Selon un haut responsable de la police, le ministre de l’Intérieur, Mohamad Ibrahim, a demandé à rencontrer le président Mohamad Morsi pour lui présenter ce projet de loi.

La police a été la cible d’une hostilité populaire accrue depuis la révolution du 25 janvier, qui a été en partie déclenchée par la colère contre la brutalité policière généralisée. Un vide sécuritaire s’est installé depuis dans le pays. Cherchant un moyen d’exprimer leur voix, les policiers ont créé leur « club », une structure officieuse qui les représente en tant que secteur de la société qui a le droit d’exprimer ses doléances.

« Comment assurer la sécurité des citoyens, alors que nous en sommes privés nous-mêmes ? Depuis la révolution, on fait l’objet de toutes sortes d’abus et d’agressions pendant l’exercice de notre métier. Aujourd’hui les policiers se sentent visés, comme si on voulait les pousser à quitter leur travail », se plaint Hicham Saleh, porte-parole du « Club des policiers », sur la page web de ce club. Estimant que les peines prévues par le code pénal en vigueur sont trop faibles, Saleh exprime la satisfaction générale des policiers quant au nouveau projet de loi.

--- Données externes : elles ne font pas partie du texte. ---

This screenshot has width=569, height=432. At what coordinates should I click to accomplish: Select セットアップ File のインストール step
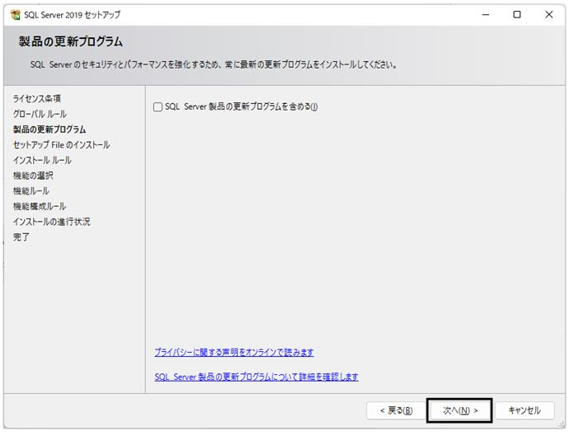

Du côté de certains activistes, les choses sont perçues autrement. « C’est une nouvelle tentative d’intimider les manifestants à la veille du 30 juin », estime l’activiste Esraa Abdel-Fattah. « Ce projet de loi est une menace adressée aux manifestants et nous savons déjà qui sont les personnes qui seront arrêtées en vertu de ce nouveau texte. Mais rien de tout cela ne nous fera peur. Nous sommes déterminés à réaliser l’objectif pour lequel nous sortirons le 30 juin », ajoute-t-elle sur un ton défiant.

« Les voyous et les hors-la-loi savent très bien que de toute façon les lois ne sont pas appliquées. Le problème qui se pose c’est comment appliquer les lois qui existent déjà et non pas d’aggraver les peines », estime Hafez Abou-Saeda, directeur de l’Organisation égyptienne des droits de l’homme. « Le durcissement des peines ne va pas inciter les gens à respecter les policiers. Les citoyens respecteront les policiers quand ces derniers parviendront à assurer leur sécurité dans le respect des droits de l’homme », ajoute Abou-Saeda.

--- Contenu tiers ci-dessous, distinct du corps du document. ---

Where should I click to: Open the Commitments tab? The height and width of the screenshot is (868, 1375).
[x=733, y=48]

Lors d’une conférence le 11 juin, le ministre de l’Intérieur a expliqué la « stratégie » qui sera adoptée pour sécuriser les manifestations le 30 juin. Celle-ci est basée sur deux axes : « assurer la sécurité des citoyens, des propriétés publiques et privées », en multipliant les patrouilles dans les rues, les places et les principales avenues, et garder la neutralité de la police en restant « en dehors de l’équation politique ». Le ministre s’est publiquement engagé à ce que les manifestants pacifiques ne soient pas harcelés dans aucun gouvernorat.

Malgré les assurances du numéro un de la police, les inquiétudes des opposants se sont accrues notamment après le discours présidentiel de samedi durant lequel le président Mohamad Morsi a prévenu devant des milliers de ses partisans islamistes qu’il agirait « avec détermination » face à « ceux qui cherchent à déstabiliser l’Egypte et qui essayent de pousser le pays dans une spirale de violences et de chaos ».

Le président a toutefois tenu à préciser qu’il ne s’adressait pas aux « enfants de la révolution du 25 janvier ni à ceux qui s’opposent aux politiques en place et veulent faire entendre leur voix », mais à « ceux qui tentent en vain de nous faire reculer, ceux qui veulent utiliser la violence par tous les moyens ». Mais c’est justement cette ligne qui sépare les manifestants violents des manifestants pacifiques qui a toujours été difficile à tracer.